_Document segment_.

Edit after slothrop's comment:
It seems that takewhile eats up the last checked object in iterators (see comment) which means there is no telling if the next element will also satisfy the condition, which makes calculation problematic. Using takewhile on an iterator of infinitely many random realisations seems to be not the best idea (if the realisations have to stay in tact).
End Edit
Problem:
I wrote a monte carlo simulation twice, once as itertool implementation, once in an orthodox style. The itertool one has some weird behaviour and from what I can tell not the right results.... the other one should work fine...
I wonder why this is, apolegies for the large code.
Idea:
My guess is that the takewhile function has some weird behaviour when mixed with RVs.
Notice in the simulate_freqs_iter function there are other specifications commented out, (e.g. zip(takewhile(lambda x: x < t, honest_arrival_times), attack_arrival_times)) they yield significantly different results still, which I cannot explain to myself...
Before you ask - I'm aware that n=1e5 is too small, I was aiming for n=1e8 or n=1e9, but I won't expect you to run the programm for 20h. With 1e5 it will be done in 10 seconds or so, and the difference is already very stark!
I would be very greatful for an anwer as I have fallen in love with itertools a bit too much (the itertool implementation is not even faster or efficient in any other way...).
Code:
from random import expovariate, seed
from itertools import accumulate, takewhile, count, islice, chain
seed("31.05.2023")
def simulate_freqs_iter(k:int, mu:float, lam:float, n:int, conditional_on_finite:bool=True, verbose:bool=False) -> dict:
"""Simulates n monte-carlo runs of a slow poisson process catching up with a fast one
returns a dictionary containing the empirical cdf for t={10, 11, ..., 50}"""

_Information provided_.
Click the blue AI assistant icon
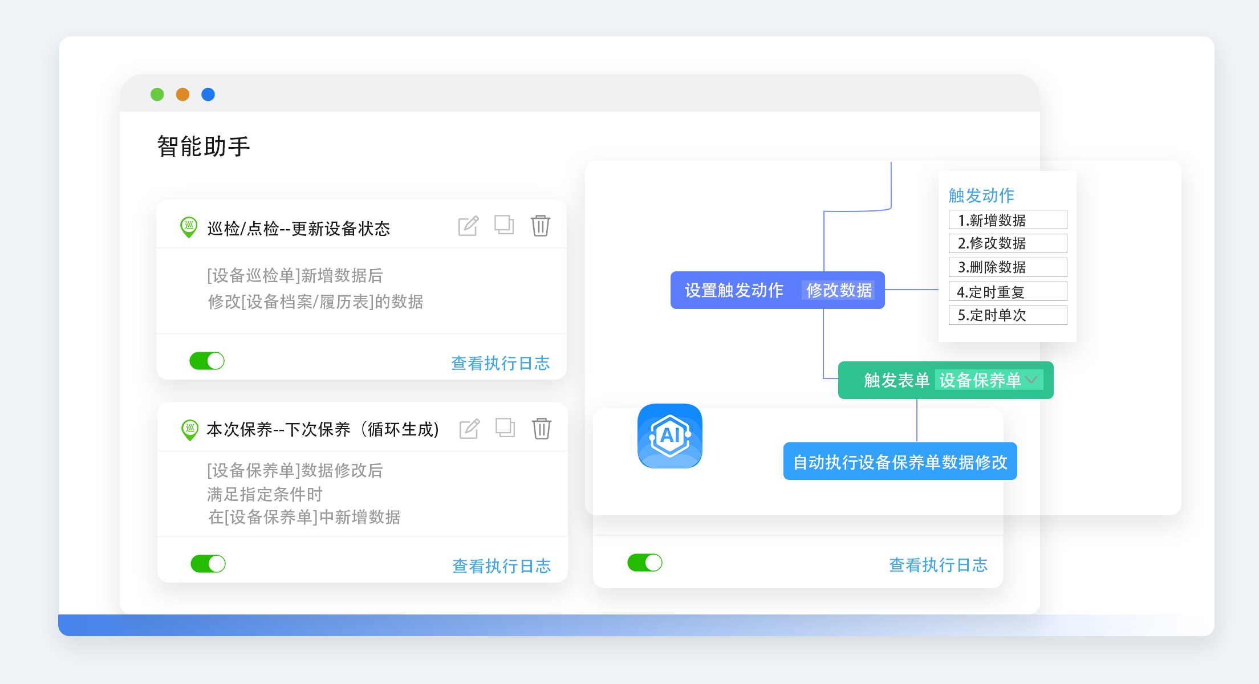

_Required work_.
(1) In the Monte Carlo post, roughly how long does a run with n=1e5 take to finish?
(2) Retype the Monte Carlo post from "I wonder why" up to and including "explain to myself...".

_Worked answers_.
(1) About 10 seconds.

(2)
I wonder why this is, apolegies for the large code.
Idea:
My guess is that the takewhile function has some weird behaviour when mixed with RVs.
Notice in the simulate_freqs_iter function there are other specifications commented out, (e.g. zip(takewhile(lambda x: x < t, honest_arrival_times), attack_arrival_times)) they yield significantly different results still, which I cannot explain to myself...